Walter Berglund,
the protagonist of Jonathan Franzen's sometimes infuriating, often excellent
2010 novel Freedom is something of a liberal hypocrite. A one
time apostle of Paul Ehrlich and population control activists, Berglund settled
down in gentrifying St. Paul with his wife Patty and did the unthinkable:
reproduced. . . twice! Berglund is burdened by this guilt his entire life,
despite his love for his kids, and tries to recompense his misdeeds through a
lifetime of service to the planet he sees himself as complicit in destroying. A
bumbling sort of hero, Walter gets into some tangles even in that endeavor, but
that is not really the point here.
Population
control was once en vogue and is still rather blithely accepted by a
significant portion of our nation's intellectuals as well as the average person
who through trickle-down idiocy has come to accept overpopulation as fact.
Pundit blowhard chieftain Thomas Friedman wrote Hot, Flat, and Crowded in
2008, and though he doesn't prescribe one child policies or anything as likely
to elicit negative reaction the underlying assumption for the final descriptor
is that our planet is perilously crowded with creatures possessing opposable
thumbs and we need to ramp down productivity (so to speak) until our planet can
heal itself.
In other words, the
danger to humanity rests for most on the side of overpopulation. Rarely do we
see the opposite argument made: that the waning birthrate in this country and
throughout the industrialized (and mostly entire) world is actually a
dangerous, potentially unreversible reality that will have far-reaching
consequences for pretty much everyone alive today. Which is why Jonathan Last
wrote the cleverly titled What to Expect When No One's Expecting, a
small book with big implications.
Last begins by
recounting the time early in his marriage when he and his wife lived in a
yuppie district of D.C., one of those neighborhoods where the dog boutiques
outnumber the baby stores. An overwhelming majority of the inhabitants did not
have kids and once you decided to take the plunge, the astronomical pricing of
the neighborhood made it unrealistic for most to afford to live there with
kids. To the suburbs, breeders!
This little
anecdote underscores that while children are increasingly valued in our culture
(the $700 strollers, baby yoga sessions, preschool Mandarin classes, etc.) they
are at the same time decreasingly present (shades of supply-side economics at
work here). In other words, children are not required for help on the farm and
most all of them live to adulthood these days so we don't have nearly as many.
Perhaps even more importantly for our culture, the purpose of life is now
self-fulfillment and raising kids is generally acknowledged to suck. Times they
have a changed, and now children are more of a personal accessory,
something validating adulthood and accomplishment and to boast about at
parties, than they are, say, a blessing from the Lord or, to take a different
tack, necessary propagations in a Darwinian world. Or, going to neither
extreme, something intrinsically worthwhile, even if they make life hard.
There are many
factors contributing to the decline in fertility around the globe, and Last
aims a sawed-off shotgun at our culture to try and hit them all. Some are
admirable: the increasing freedom and equality of women in the past 50 years.

■ Data extract ■
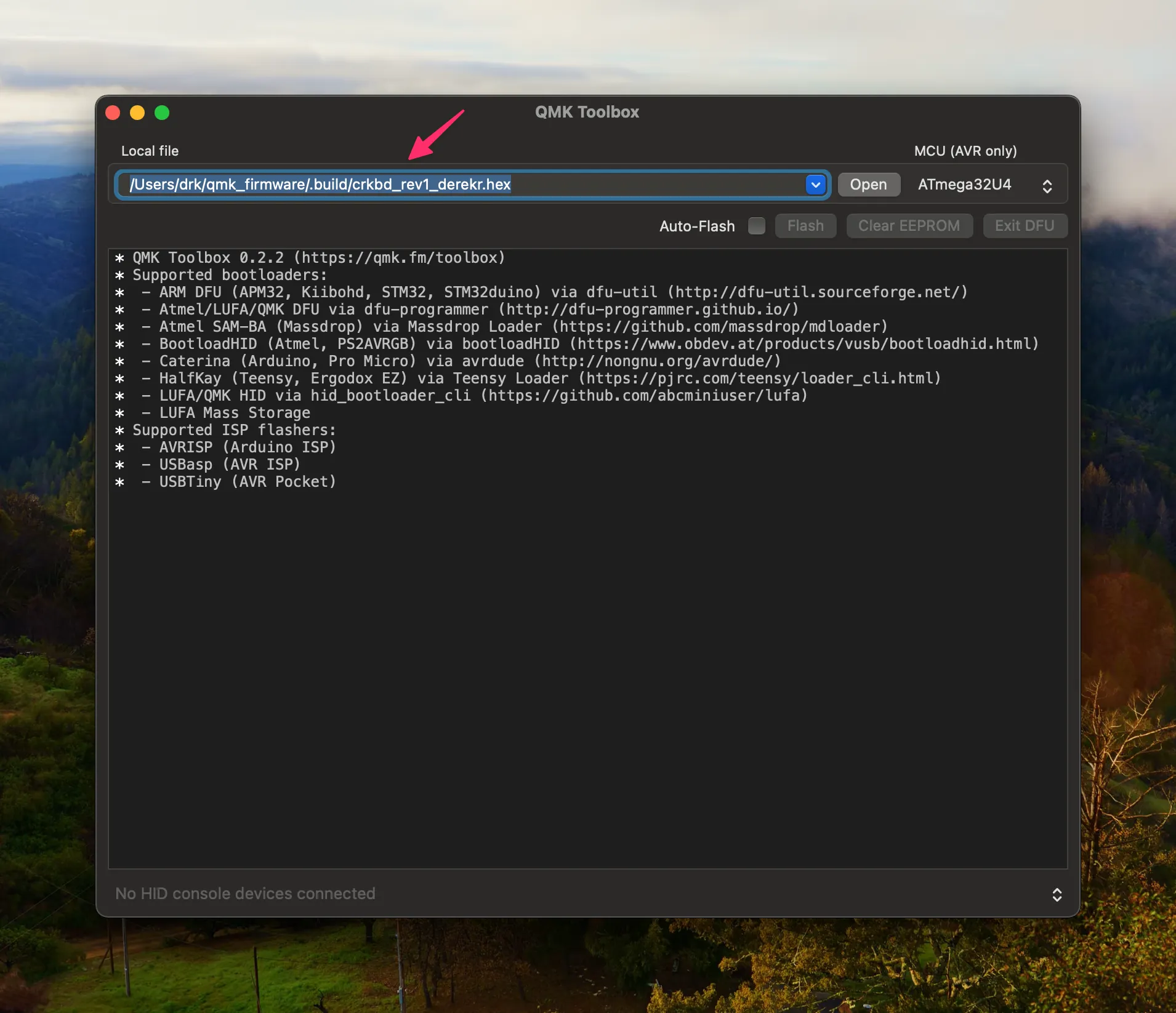Select the crkbd firmware path input field
Screen dimensions: 1176x1013
click(431, 185)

■ Exercise requirements ■
(A) Condense the review's paragraph starting "Last begins by recounting" into a shorter version that keeps its main facts.
(B) Print the review's text exactly, from "Pundit blowhard chieftain" up to and including "heal itself.".
You can leave the material aside; it isn't needed here.

■ Expected results ■
(A) Early in his marriage, Last and his wife lived in a yuppie D.C. neighborhood where dog boutiques outnumbered baby stores. Most residents there had no kids. Once people had children, the neighborhood's very high prices made staying unaffordable for most, which pushed them to the suburbs.

(B)
Pundit blowhard chieftain Thomas Friedman wrote Hot, Flat, and Crowded in
2008, and though he doesn't prescribe one child policies or anything as likely
to elicit negative reaction the underlying assumption for the final descriptor
is that our planet is perilously crowded with creatures possessing opposable
thumbs and we need to ramp down productivity (so to speak) until our planet can
heal itself.